**YOUR OBJECTIVE:**
Throughout the records below, find the lines with the string "computer" and give how many there are, nothing else.

**RECORDS TO PROCESS:**

□ □ □ □ □ □ □

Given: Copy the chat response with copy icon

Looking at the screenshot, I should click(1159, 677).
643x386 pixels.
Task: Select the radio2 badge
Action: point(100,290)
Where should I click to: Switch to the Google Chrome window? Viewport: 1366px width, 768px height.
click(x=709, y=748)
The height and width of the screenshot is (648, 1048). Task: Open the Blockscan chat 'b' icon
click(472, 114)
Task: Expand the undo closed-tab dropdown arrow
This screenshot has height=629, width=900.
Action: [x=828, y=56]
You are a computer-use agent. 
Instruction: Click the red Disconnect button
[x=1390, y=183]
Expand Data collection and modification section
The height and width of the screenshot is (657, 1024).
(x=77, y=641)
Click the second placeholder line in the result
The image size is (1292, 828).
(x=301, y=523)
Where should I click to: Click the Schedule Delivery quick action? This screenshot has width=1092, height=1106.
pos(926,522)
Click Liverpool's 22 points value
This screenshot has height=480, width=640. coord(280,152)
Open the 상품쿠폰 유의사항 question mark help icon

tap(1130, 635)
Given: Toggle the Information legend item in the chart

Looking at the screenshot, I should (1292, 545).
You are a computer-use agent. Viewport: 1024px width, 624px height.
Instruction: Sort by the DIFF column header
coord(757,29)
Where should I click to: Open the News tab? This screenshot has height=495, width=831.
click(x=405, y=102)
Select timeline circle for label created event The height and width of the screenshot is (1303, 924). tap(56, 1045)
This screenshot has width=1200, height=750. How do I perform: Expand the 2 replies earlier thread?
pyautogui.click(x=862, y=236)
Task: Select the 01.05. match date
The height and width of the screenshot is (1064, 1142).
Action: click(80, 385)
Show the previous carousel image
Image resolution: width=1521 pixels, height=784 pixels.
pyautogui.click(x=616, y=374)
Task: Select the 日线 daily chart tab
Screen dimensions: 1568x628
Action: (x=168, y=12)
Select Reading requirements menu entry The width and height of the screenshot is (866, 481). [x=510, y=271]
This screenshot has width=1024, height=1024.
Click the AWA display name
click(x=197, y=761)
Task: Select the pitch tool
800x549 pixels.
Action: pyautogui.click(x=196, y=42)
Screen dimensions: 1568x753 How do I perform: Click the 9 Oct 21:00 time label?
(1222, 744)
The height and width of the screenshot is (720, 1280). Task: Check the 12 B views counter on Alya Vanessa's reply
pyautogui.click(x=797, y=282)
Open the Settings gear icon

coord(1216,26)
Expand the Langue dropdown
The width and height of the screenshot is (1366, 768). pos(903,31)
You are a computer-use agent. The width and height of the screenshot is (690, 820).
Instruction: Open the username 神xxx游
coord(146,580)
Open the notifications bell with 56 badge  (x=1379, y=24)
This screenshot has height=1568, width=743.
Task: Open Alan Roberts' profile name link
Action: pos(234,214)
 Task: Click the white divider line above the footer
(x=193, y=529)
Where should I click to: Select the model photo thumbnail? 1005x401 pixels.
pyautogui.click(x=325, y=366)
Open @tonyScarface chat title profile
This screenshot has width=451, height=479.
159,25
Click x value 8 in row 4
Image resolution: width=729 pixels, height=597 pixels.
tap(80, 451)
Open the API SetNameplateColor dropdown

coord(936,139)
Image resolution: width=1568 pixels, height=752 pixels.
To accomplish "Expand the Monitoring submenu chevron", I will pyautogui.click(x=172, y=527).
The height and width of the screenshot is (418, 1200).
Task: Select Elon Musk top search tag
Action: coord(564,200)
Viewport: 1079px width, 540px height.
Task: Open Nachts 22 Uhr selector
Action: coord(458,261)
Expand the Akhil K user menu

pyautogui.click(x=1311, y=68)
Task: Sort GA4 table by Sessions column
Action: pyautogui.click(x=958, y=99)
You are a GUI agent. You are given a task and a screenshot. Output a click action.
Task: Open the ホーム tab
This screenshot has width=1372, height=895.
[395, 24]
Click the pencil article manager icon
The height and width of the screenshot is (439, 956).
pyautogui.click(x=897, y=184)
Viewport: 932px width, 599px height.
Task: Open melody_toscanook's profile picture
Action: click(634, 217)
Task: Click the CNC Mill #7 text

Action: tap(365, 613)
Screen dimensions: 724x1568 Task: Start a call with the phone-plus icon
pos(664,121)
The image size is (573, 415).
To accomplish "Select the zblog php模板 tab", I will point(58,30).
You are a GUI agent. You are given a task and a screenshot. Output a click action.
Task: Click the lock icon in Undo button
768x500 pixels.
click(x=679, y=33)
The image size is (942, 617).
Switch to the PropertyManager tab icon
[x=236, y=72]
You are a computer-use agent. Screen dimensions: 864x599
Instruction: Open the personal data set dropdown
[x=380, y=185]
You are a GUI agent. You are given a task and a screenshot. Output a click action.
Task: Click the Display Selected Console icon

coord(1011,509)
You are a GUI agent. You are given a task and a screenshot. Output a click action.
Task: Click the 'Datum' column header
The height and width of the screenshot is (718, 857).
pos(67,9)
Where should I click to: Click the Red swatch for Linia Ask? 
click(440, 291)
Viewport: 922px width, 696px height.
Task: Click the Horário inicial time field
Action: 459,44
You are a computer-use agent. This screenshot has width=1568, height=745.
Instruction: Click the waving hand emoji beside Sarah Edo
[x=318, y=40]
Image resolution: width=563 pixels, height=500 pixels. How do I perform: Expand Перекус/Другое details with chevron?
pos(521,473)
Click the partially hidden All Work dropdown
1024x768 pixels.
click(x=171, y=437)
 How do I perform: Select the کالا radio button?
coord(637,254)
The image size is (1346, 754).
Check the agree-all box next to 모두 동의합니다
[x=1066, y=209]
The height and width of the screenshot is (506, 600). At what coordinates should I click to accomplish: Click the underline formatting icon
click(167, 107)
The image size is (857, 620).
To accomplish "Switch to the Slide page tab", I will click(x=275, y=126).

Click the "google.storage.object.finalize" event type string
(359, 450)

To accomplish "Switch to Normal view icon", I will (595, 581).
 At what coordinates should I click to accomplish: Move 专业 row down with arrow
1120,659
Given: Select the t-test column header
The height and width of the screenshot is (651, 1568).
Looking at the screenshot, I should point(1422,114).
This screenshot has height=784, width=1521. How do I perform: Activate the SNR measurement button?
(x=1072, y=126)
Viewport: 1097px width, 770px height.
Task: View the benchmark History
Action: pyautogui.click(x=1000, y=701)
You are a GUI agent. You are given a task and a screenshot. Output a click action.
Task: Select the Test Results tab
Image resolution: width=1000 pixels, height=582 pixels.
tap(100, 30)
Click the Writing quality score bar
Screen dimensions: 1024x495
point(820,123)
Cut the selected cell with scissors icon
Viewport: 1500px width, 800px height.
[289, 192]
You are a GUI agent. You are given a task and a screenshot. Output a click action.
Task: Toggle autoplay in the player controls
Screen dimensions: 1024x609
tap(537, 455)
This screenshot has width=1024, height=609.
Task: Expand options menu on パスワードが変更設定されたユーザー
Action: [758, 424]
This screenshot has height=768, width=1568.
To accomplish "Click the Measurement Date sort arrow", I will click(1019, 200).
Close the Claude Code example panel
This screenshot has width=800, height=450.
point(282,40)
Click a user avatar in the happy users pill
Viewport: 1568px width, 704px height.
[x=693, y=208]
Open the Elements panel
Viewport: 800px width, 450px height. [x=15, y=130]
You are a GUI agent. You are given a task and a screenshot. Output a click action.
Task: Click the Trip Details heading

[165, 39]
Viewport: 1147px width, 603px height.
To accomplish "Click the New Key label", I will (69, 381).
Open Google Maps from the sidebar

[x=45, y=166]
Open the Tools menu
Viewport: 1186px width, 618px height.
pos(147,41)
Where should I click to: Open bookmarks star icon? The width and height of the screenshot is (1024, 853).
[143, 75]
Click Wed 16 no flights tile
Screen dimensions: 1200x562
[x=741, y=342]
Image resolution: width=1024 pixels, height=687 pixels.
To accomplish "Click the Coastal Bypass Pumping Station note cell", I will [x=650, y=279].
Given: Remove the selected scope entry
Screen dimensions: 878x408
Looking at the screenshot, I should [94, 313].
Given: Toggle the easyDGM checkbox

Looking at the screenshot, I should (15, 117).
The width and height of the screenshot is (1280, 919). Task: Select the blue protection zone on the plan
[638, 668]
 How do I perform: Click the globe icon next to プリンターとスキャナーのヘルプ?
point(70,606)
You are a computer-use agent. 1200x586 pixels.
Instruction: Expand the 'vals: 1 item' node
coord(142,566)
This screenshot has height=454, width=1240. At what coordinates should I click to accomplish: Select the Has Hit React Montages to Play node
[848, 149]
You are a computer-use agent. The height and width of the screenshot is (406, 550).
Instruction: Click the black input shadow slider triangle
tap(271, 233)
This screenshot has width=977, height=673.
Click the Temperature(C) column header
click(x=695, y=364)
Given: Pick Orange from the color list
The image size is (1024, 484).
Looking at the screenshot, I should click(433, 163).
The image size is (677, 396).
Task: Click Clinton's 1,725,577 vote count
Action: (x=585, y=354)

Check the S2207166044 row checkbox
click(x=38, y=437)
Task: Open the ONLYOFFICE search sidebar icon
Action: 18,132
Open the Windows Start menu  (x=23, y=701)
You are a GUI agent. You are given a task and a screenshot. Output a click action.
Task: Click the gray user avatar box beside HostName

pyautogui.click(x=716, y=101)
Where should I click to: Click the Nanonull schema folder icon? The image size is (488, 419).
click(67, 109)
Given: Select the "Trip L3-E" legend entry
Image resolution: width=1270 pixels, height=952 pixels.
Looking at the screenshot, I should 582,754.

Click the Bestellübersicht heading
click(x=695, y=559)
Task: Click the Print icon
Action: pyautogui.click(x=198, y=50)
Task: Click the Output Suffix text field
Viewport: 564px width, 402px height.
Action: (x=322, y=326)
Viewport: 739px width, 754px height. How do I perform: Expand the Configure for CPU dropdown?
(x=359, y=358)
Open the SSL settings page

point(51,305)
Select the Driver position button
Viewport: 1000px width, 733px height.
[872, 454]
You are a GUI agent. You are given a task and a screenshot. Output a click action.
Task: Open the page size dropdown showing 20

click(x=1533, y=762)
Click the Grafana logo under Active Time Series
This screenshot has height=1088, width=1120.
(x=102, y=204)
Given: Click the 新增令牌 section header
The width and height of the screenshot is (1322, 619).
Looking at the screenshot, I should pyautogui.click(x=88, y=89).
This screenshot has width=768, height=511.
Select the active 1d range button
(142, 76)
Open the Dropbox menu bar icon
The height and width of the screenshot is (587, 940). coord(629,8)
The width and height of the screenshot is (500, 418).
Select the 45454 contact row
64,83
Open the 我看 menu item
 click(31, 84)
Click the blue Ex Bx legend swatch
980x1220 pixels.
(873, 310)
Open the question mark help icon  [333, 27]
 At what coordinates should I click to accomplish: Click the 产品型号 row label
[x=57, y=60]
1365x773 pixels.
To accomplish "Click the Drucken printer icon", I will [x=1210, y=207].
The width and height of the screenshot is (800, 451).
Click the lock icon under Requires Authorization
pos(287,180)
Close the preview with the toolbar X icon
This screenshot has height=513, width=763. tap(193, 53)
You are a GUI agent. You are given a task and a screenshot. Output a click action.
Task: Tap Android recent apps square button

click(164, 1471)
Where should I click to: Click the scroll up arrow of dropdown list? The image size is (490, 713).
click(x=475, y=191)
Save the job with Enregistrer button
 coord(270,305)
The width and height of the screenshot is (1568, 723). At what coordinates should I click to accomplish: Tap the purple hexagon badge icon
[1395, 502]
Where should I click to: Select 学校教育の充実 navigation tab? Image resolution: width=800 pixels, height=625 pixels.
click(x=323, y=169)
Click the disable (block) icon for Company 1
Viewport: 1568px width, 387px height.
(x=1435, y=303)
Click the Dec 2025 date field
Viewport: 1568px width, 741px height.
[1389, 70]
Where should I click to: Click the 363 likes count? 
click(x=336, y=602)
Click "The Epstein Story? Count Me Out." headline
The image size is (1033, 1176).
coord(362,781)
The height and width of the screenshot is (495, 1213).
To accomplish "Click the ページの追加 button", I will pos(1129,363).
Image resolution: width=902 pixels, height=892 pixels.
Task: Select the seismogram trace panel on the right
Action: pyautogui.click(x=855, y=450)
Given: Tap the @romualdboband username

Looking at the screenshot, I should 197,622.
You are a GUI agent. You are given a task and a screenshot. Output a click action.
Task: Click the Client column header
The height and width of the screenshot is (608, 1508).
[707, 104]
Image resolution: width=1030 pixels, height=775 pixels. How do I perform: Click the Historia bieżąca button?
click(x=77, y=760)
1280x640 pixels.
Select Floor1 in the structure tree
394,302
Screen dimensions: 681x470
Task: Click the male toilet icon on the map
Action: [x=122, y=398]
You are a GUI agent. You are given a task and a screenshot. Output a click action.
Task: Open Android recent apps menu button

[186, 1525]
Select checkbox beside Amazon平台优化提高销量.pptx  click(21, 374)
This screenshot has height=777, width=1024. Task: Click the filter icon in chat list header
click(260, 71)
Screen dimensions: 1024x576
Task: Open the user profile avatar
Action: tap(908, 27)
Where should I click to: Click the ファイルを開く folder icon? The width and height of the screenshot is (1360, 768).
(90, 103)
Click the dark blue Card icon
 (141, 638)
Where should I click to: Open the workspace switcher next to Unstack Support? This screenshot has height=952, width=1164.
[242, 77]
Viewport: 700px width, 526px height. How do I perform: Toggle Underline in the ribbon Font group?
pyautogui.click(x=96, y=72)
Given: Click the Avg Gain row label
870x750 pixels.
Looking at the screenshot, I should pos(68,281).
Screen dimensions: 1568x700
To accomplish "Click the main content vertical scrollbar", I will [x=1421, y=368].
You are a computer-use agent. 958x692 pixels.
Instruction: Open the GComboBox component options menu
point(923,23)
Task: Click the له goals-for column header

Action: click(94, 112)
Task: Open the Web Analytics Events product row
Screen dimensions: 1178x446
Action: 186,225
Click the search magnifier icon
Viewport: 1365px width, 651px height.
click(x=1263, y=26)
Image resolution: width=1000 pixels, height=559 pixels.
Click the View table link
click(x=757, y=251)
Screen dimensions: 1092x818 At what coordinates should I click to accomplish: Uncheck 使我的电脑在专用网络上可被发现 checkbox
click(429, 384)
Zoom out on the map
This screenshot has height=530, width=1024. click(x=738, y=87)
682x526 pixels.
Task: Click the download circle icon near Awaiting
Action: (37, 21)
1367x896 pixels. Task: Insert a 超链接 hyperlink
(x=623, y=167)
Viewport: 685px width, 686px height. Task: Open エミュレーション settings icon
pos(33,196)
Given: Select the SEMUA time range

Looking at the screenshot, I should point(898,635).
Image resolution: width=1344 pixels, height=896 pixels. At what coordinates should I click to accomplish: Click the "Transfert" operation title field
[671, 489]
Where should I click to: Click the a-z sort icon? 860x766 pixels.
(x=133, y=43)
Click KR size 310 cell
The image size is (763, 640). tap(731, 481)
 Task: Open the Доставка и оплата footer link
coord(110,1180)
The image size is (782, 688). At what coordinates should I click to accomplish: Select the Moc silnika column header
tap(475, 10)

□ □ □ □ □ □ □

**OUTPUT FOR THIS EXERCISE:**
8